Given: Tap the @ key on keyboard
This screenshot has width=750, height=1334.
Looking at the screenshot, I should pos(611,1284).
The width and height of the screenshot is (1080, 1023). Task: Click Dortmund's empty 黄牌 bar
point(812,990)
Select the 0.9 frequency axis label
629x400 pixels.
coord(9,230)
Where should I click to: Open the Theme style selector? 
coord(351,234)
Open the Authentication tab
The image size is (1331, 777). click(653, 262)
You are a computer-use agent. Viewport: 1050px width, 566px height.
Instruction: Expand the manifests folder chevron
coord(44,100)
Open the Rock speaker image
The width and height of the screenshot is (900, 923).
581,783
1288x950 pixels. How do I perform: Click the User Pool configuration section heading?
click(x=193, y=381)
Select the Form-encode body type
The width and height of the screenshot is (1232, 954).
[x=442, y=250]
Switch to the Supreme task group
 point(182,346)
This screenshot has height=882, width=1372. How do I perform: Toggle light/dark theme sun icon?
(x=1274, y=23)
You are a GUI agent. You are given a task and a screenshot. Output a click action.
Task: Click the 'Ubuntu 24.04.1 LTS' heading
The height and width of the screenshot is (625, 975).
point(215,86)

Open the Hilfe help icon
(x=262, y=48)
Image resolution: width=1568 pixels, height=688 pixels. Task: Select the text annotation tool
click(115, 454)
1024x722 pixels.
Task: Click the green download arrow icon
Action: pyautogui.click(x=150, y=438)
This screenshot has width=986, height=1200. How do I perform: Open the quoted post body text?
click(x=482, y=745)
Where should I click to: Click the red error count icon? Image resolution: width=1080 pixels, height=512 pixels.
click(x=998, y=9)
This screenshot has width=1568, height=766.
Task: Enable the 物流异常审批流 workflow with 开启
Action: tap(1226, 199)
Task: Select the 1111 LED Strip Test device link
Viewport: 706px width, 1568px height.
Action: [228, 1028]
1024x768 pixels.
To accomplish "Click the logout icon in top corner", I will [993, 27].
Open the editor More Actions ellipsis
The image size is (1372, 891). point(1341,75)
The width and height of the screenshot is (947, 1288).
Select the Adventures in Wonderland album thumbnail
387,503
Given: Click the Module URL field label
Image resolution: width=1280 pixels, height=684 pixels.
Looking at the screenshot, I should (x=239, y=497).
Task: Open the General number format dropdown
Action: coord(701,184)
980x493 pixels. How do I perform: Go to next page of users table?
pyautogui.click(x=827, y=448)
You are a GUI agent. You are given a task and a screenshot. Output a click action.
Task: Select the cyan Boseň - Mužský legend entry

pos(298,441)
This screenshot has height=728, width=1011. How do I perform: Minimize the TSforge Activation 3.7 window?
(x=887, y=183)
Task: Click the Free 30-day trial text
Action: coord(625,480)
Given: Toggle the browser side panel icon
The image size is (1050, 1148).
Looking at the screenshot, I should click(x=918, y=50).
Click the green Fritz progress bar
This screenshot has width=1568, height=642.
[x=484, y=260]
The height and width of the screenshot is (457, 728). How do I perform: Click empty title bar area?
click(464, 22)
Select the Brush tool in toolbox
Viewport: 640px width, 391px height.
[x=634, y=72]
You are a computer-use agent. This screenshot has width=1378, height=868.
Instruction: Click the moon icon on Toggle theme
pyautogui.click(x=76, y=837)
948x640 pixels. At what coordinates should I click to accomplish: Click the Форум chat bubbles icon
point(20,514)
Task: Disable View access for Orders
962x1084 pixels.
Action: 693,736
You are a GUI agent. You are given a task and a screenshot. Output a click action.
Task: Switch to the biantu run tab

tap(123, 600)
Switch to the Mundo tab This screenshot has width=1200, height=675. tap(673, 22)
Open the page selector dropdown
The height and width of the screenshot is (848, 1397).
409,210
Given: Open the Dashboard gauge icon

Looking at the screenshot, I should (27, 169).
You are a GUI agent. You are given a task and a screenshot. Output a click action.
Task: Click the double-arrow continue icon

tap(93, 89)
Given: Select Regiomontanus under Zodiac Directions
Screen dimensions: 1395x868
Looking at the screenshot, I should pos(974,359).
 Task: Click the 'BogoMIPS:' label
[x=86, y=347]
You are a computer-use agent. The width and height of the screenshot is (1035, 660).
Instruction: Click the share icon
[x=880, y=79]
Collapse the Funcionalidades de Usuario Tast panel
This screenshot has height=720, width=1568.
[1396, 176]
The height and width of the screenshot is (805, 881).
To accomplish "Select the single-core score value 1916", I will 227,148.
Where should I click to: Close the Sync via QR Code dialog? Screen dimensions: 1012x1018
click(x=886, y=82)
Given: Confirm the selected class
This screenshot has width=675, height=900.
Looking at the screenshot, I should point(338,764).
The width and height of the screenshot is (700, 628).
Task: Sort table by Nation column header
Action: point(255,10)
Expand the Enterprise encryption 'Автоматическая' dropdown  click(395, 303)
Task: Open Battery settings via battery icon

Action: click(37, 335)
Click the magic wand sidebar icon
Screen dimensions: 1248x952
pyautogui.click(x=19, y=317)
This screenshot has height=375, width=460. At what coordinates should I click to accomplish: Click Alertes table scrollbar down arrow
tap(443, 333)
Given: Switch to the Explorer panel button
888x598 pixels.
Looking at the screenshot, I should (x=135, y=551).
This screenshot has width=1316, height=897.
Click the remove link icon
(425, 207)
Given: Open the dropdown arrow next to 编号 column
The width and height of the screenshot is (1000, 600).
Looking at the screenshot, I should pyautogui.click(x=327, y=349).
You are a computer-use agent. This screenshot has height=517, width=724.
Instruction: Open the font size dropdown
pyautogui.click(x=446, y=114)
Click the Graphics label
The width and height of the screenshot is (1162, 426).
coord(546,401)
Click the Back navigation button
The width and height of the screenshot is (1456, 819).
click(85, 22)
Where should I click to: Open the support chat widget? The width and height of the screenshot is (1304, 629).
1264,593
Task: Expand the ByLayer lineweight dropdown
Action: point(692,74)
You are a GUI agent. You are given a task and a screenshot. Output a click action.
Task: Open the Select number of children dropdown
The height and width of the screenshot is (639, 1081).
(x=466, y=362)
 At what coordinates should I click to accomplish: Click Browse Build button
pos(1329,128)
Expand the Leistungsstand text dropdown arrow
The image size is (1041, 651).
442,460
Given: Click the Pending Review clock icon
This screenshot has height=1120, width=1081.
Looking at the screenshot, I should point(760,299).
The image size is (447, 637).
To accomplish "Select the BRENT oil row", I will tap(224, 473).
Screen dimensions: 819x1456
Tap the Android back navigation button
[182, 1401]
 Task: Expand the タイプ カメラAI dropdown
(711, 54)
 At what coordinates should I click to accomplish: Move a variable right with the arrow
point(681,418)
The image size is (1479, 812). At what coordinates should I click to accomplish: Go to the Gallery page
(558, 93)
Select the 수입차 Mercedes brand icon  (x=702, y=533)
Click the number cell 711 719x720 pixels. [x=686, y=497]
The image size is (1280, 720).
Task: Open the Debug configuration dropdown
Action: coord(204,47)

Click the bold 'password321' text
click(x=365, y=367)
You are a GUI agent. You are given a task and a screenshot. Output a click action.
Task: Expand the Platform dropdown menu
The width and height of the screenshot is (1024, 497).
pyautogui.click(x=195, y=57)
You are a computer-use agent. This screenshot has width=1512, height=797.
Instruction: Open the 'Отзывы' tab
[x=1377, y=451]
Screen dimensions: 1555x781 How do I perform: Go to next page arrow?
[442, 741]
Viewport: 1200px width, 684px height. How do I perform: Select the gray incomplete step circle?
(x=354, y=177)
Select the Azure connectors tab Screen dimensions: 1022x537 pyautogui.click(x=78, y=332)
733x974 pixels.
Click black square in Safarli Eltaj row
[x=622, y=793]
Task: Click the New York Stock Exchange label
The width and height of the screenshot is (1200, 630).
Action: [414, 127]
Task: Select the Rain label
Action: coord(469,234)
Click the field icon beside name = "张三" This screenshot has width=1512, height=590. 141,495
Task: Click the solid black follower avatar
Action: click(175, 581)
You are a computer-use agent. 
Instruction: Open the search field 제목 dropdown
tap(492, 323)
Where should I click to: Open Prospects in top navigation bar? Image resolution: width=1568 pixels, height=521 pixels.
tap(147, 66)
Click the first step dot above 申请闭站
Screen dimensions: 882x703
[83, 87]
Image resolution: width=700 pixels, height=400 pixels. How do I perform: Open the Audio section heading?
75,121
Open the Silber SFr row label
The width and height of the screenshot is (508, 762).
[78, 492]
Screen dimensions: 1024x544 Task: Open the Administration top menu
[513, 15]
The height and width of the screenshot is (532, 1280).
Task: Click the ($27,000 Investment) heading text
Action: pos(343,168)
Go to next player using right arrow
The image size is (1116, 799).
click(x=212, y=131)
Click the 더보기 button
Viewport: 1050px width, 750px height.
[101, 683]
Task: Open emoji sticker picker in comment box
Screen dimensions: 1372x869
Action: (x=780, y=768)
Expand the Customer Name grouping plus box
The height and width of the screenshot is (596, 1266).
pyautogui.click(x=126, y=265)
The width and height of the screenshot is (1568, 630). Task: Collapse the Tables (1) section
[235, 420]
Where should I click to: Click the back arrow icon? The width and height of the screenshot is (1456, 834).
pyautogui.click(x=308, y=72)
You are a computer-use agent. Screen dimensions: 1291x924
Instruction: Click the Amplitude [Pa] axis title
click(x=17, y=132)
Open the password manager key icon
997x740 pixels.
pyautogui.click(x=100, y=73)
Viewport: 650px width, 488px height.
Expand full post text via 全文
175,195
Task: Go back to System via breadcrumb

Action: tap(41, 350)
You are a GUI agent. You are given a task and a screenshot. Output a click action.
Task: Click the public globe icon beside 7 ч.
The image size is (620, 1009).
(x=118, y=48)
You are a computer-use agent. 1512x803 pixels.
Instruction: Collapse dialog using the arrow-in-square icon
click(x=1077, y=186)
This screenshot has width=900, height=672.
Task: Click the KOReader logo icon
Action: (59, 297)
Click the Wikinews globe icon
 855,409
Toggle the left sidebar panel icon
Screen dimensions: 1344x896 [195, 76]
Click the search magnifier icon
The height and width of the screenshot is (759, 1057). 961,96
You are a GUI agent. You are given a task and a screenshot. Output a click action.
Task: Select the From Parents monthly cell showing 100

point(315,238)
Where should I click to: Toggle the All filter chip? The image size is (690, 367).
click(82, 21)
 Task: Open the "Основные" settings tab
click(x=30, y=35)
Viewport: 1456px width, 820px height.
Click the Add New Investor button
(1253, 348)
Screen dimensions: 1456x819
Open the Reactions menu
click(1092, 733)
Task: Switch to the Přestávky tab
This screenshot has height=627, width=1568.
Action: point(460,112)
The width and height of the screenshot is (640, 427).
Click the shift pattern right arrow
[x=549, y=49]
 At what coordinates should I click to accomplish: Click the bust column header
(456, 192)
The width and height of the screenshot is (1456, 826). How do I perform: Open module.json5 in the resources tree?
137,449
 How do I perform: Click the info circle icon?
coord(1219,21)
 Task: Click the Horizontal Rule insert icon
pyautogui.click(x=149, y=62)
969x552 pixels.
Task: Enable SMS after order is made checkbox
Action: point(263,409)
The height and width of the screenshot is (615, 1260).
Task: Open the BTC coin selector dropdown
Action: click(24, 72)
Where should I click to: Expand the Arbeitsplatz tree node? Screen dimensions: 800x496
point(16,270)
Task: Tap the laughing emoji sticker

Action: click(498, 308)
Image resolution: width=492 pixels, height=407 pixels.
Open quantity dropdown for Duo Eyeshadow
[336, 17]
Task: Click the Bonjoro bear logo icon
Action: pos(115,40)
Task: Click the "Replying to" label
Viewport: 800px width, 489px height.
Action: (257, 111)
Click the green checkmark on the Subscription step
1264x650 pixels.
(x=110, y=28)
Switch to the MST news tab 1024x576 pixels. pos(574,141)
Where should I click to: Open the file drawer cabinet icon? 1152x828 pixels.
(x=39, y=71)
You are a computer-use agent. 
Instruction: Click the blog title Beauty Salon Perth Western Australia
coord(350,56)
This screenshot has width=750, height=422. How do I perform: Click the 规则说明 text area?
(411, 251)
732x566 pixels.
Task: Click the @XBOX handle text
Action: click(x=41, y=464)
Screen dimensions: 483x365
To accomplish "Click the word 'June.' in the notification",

_Objective_.
List in full every line of the items above that contains the string "title". Case counts, so a line matches only if its letters have the same capitalization.

_The answer_.
The height and width of the screenshot is (457, 728). How do I perform: Click empty title bar area?
Instruction: Click the Amplitude [Pa] axis title
Instruction: Click the blog title Beauty Salon Perth Western Australia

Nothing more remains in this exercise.